Problem:
Reproduce the lines of the listing from the line with "Given: Select the" through the end of the listing, swapping "message" for "reply" and keeping everything else unchanged, but omit the pictures.

Items from a data source
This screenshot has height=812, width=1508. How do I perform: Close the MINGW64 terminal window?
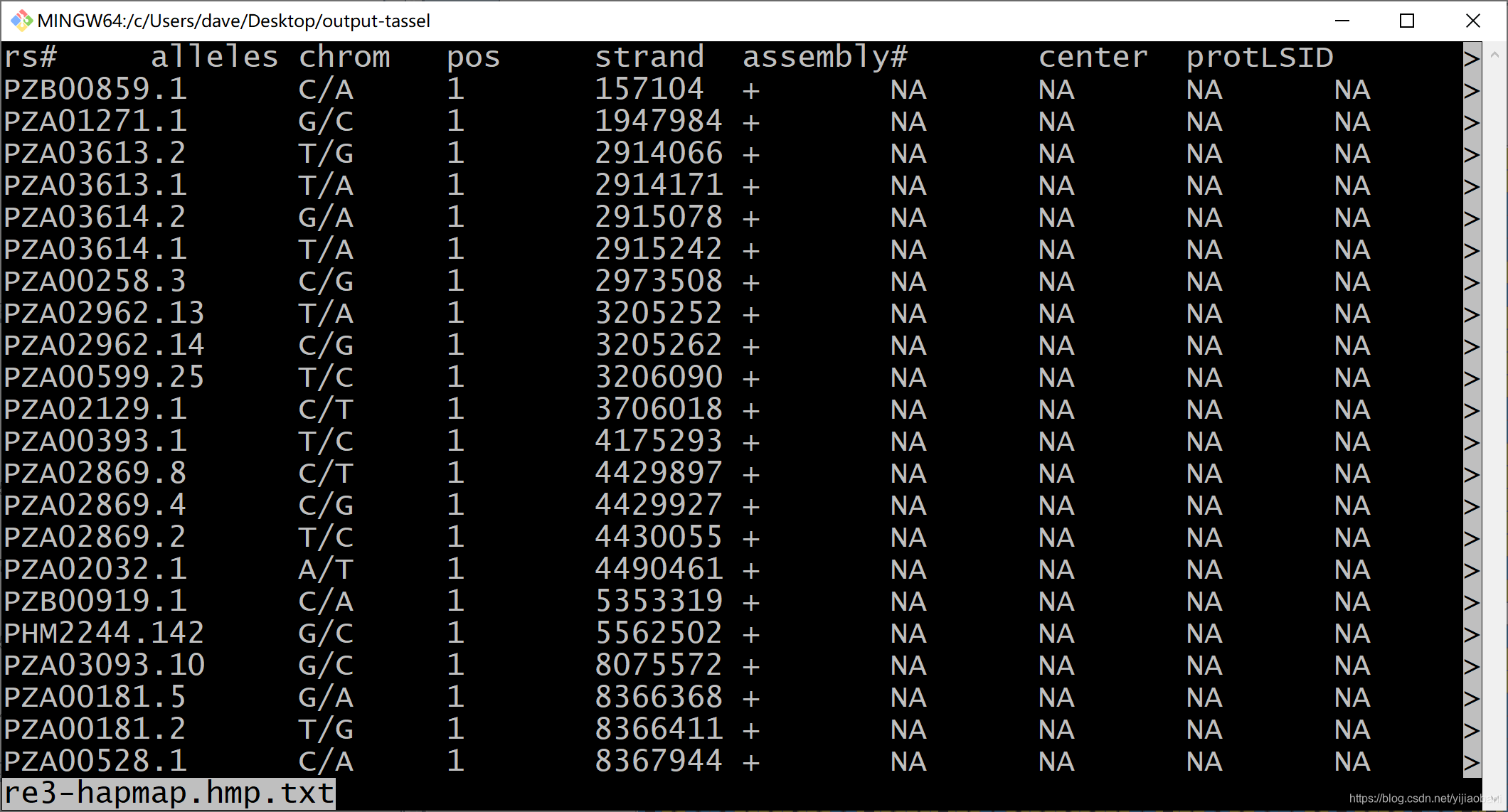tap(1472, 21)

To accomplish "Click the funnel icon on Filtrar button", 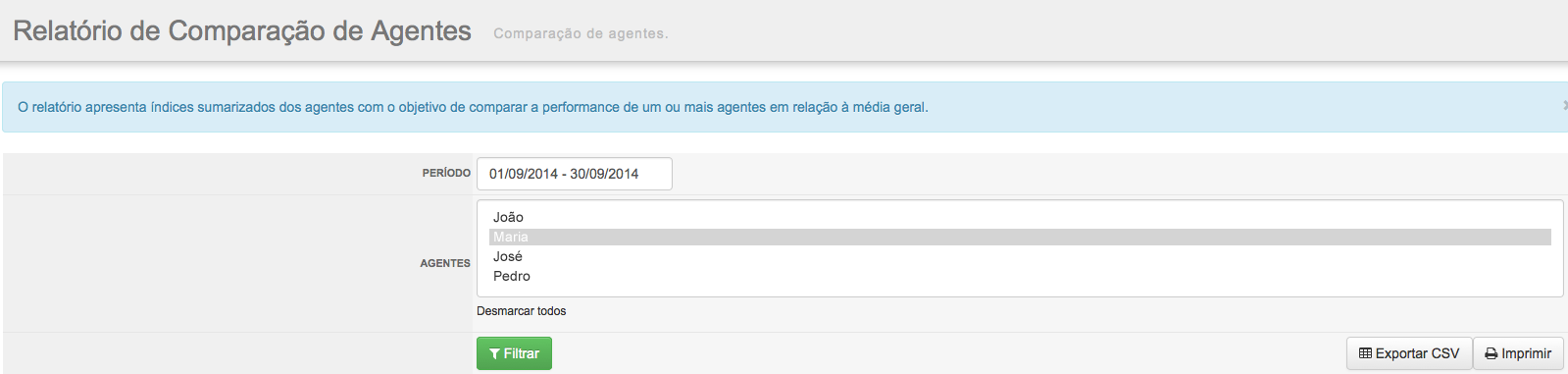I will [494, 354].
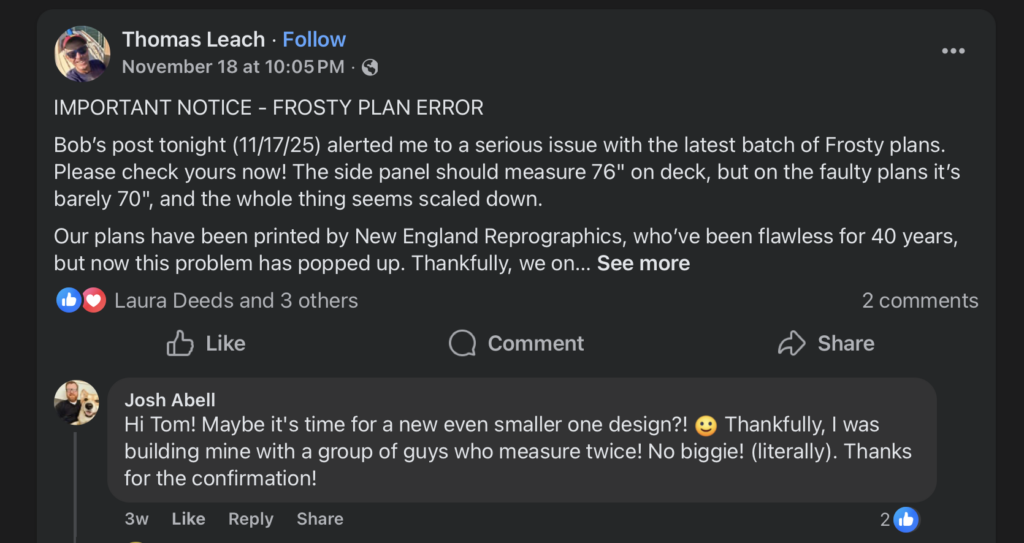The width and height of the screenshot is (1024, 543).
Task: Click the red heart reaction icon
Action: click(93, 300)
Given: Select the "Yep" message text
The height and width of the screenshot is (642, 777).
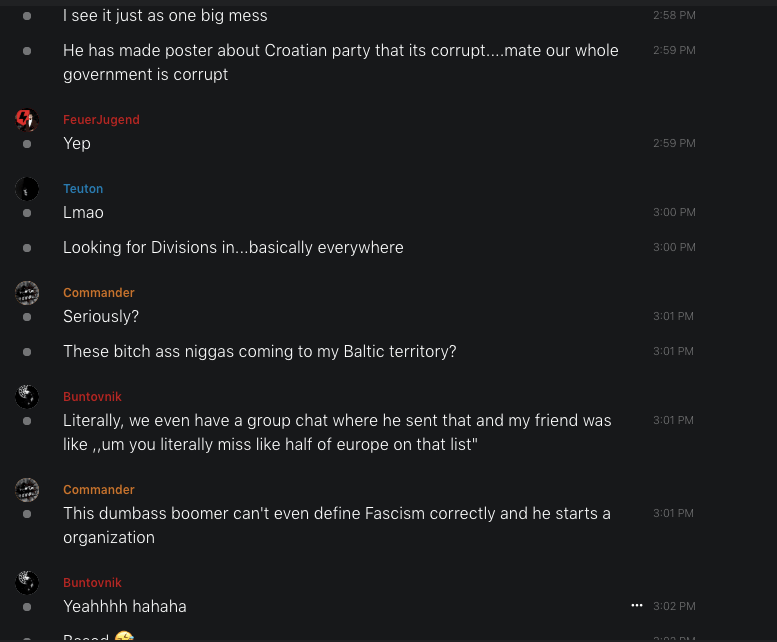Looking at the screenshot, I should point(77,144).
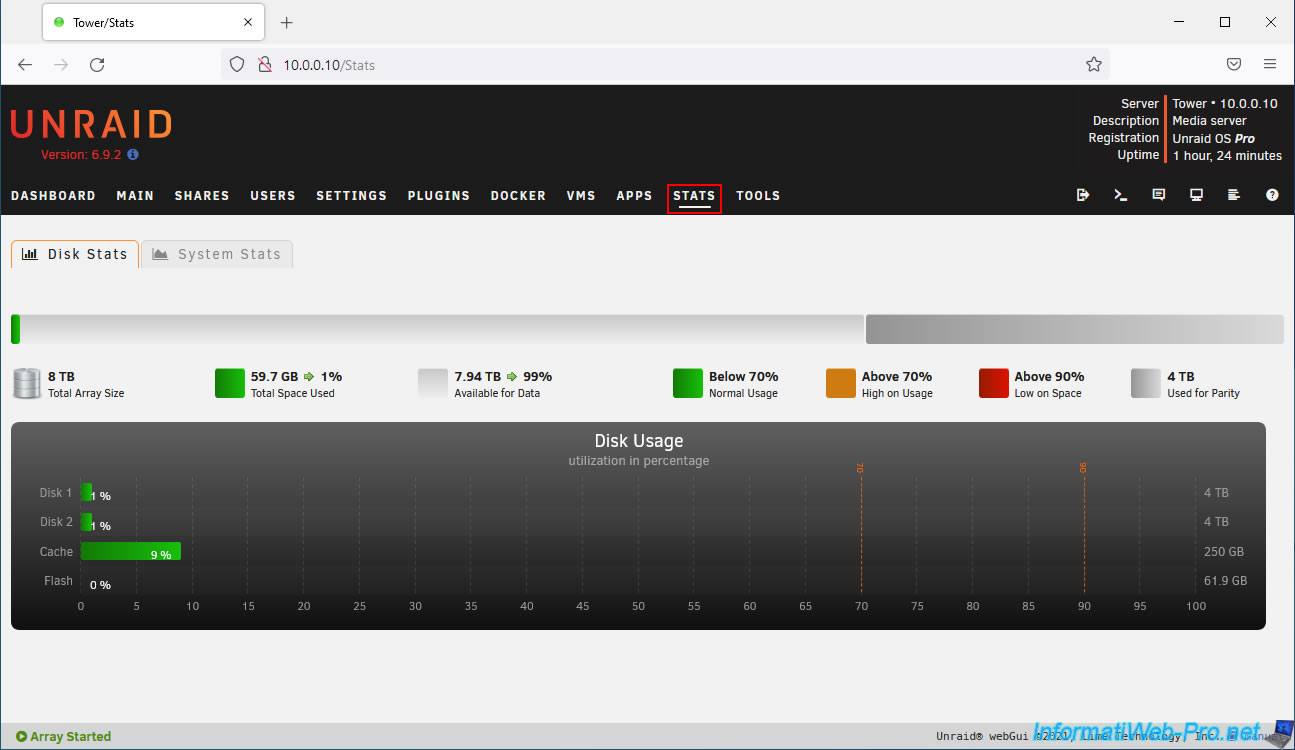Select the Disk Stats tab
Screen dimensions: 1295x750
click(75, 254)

In response:
Given: Select the "Yep" reply text
The height and width of the screenshot is (642, 777).
Looking at the screenshot, I should point(77,144).
Select the Disk Stats tab
Screen dimensions: 1295x750
click(75, 254)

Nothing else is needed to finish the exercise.